* **本文**

大阪オフィスにおける案件実績及び今後の方針についてニュースレターを発行いたしました。
PDF版は以下からご確認ください。

日本:大阪オフィスにおける案件実績及び今後の方針

 

日本:大阪オフィスにおける案件実績及び今後の方針

2023年1月
One Asia Lawyers Group
弁護士法人One Asia大阪オフィス

1. 大阪オフィスにおける今後の方針(弁護士江副 哲)

  大阪オフィスは2020年4月に代表の弁護士江副哲が開設いたしましたが、おかげさまで開設から2年半で所属弁護士が5名まで増え(江副哲、難波泰明、古田雄哉、渡邉貴士、川島明紘)、クライアント様により充実したリーガルサービスを提供させていただく体制を構築することができました。今後より一層クライアント様に満足していただけるように、大阪オフィス所属弁護士だけでなく、One Asia Lawyersのアジア・オセアニアの各オフィスや弁護士法人One Asiaの東京オフィス、福岡オフィス、そして2022年10月に開設した京都オフィスとも連携を深めてより幅広い分野、エリアも含め対応をさせていただく方針であります。

* **練習問題 1**
本文を読んで、次の問いに答えてください。
(a) 大阪オフィスが開設されたのはいつですか。
(b) 開設から2年半で、大阪オフィスの所属弁護士は何名になりましたか。
(c) 京都オフィスが開設されたのはいつですか。
* **練習問題 2**
本文のうち、「大阪オフィスにおける案件実績及び今後の方針についてニュー」で始まり「1. 大阪オフィスにおける今後の方針(弁護士江副 哲)」で終わる部分を、一字一句変えずに書き写してください。

* **記録一覧**

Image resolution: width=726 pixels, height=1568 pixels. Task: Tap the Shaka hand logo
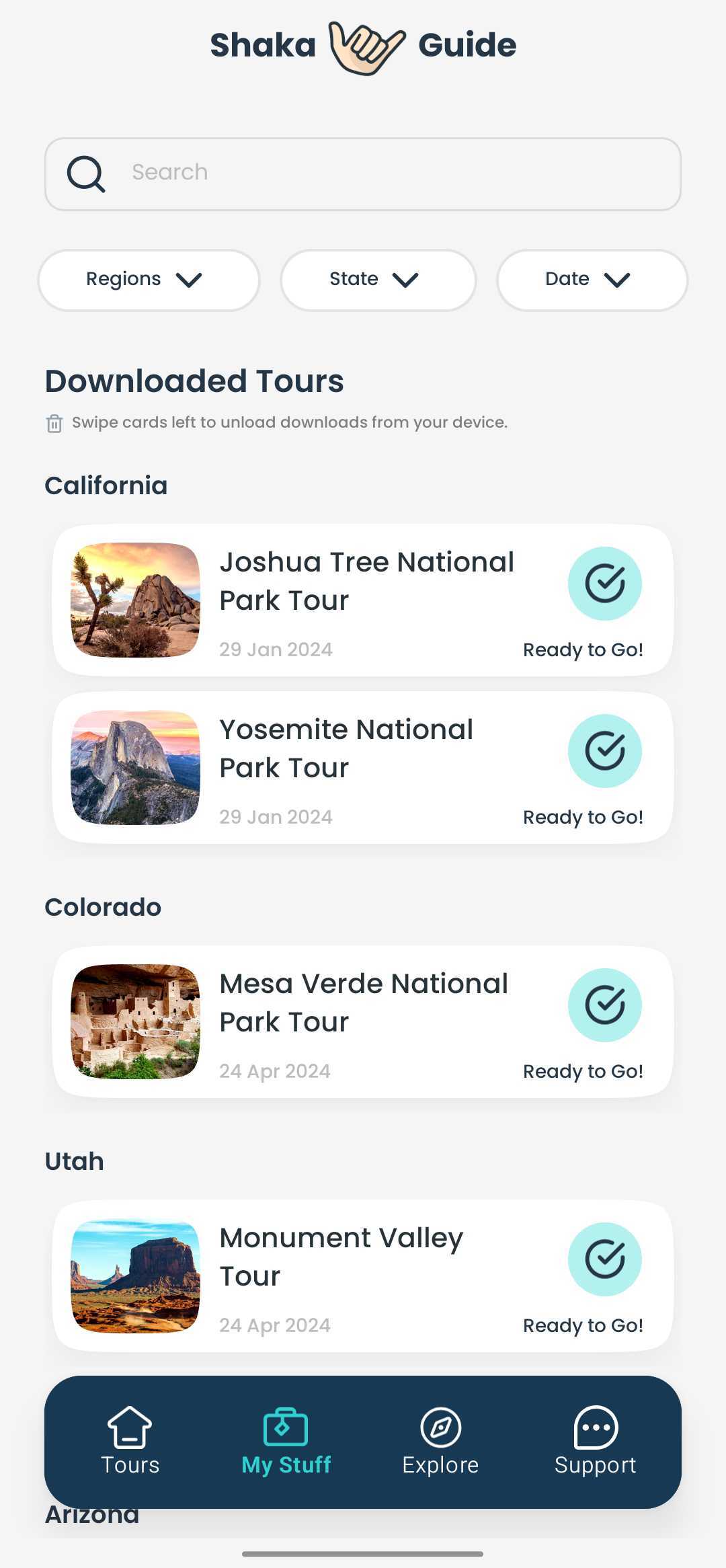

--

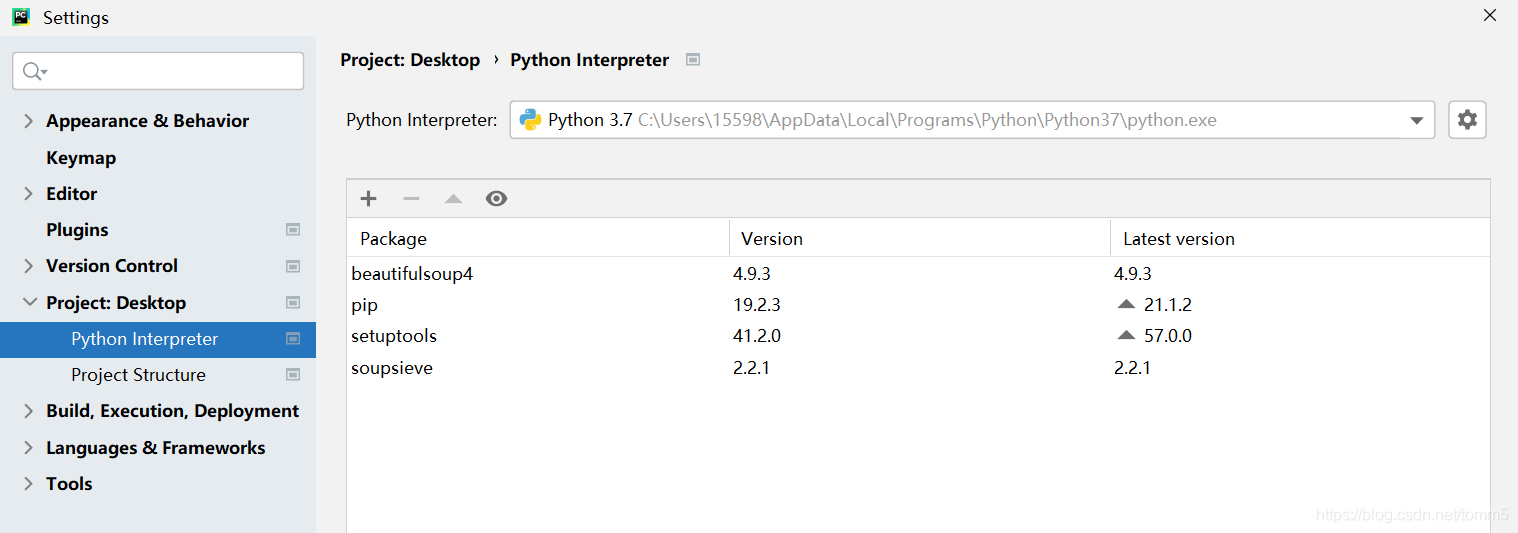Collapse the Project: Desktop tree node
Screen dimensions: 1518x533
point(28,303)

* **解答 1**
(a) 2020年4月
(b) 5名
(c) 2022年10月

* **解答 2**
大阪オフィスにおける案件実績及び今後の方針についてニュースレターを発行いたしました。
PDF版は以下からご確認ください。

日本:大阪オフィスにおける案件実績及び今後の方針

 

日本:大阪オフィスにおける案件実績及び今後の方針

2023年1月
One Asia Lawyers Group
弁護士法人One Asia大阪オフィス

1. 大阪オフィスにおける今後の方針(弁護士江副 哲)